Getting out of the zone
Last night an old friend and I went to visit some friends of his, and I was immediately struck by the vast difference in life of some people,in regard to my little world. Because I am starting over, I am particularly observant right now of what different people in other walks of life are about.
I saw it instantly in my travelling, but now I am seeing it at home.
I felt a bit out of my element when I met a couple who have been all over the world. They have no children, and they have a large art collection. Listening to them talk about the work and the places they have gone to, I couldn't help wonder about my own life. I love seeing new places, and I have not done this enough.

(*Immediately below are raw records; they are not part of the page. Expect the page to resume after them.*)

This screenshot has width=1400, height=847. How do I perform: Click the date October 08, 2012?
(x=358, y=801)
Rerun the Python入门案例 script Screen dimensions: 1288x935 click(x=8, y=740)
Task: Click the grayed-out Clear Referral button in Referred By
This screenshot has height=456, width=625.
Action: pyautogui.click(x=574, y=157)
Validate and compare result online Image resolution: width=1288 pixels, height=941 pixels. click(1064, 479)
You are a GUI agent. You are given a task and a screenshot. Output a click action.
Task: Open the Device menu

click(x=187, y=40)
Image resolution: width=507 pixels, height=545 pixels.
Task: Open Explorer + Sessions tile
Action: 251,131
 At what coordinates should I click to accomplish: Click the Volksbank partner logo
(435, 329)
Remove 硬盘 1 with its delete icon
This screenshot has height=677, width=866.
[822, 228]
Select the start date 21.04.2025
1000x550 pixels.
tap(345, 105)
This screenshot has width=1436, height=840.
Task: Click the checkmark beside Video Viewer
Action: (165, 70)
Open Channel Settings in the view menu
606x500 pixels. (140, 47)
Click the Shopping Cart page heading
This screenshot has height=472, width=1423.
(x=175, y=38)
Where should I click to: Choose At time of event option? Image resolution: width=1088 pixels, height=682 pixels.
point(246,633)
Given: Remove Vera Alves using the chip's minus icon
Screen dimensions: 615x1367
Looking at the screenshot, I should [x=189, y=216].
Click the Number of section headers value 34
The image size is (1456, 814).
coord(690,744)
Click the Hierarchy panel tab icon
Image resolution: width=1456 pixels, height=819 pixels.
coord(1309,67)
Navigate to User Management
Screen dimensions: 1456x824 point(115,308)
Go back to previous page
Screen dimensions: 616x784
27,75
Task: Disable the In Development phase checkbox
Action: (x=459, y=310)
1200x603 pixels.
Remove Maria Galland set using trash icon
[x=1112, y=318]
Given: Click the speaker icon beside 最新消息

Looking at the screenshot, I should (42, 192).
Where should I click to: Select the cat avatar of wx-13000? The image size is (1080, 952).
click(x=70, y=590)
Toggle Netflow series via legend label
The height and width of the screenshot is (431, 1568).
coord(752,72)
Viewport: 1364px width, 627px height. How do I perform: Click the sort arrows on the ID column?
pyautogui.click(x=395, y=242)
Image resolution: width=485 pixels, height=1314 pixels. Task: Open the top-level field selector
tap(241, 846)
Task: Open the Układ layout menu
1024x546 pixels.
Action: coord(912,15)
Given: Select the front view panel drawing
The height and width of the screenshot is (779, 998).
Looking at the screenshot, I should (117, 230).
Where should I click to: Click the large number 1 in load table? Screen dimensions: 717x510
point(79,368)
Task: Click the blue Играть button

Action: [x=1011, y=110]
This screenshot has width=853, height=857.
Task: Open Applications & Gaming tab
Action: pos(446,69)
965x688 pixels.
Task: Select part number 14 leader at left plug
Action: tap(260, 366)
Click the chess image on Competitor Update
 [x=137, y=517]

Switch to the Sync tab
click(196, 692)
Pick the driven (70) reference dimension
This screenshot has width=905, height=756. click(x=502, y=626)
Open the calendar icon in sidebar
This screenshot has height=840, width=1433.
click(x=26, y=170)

But the bigger picture has to do with the old friend. When we left and went to see the next person, he was anxious to show us his family and pictures from a recently attended wedding where he was best man. Again, I walked into a home that was carefully decorated, showing the personality of the family. As i have always said, people want the same comforts that they see everywhere else, the flat screen television, the computer, the DVD collection, to have an entertainment area in their homes. My friend and I kept looking at each other and smiling, because he knew that for both homes, I was looking at the shifts of perspective and the things that both sets of people felt important to them.
This is an interesting time for me, because this old friend coming back into my life now, it feels like I am just picking up where we left off. it is so easy, so comfortable, and I am not certain why this is the case at this time. I have said that I want a lasting love in my life, I have no idea whether this may be it? What I do know however is that there is a certain sense of the delicious, the explicit in even thinking about him in this way. He comes with his own complications, and I am fully aware of them. We are no longer teenagers, and I cannot play with him as I did then. This time around I feel much the way he says he feels, so playing does not come into the matter now. It would be wonderful....but the timing...the timing is maddening...I have to say no, but I don't want to.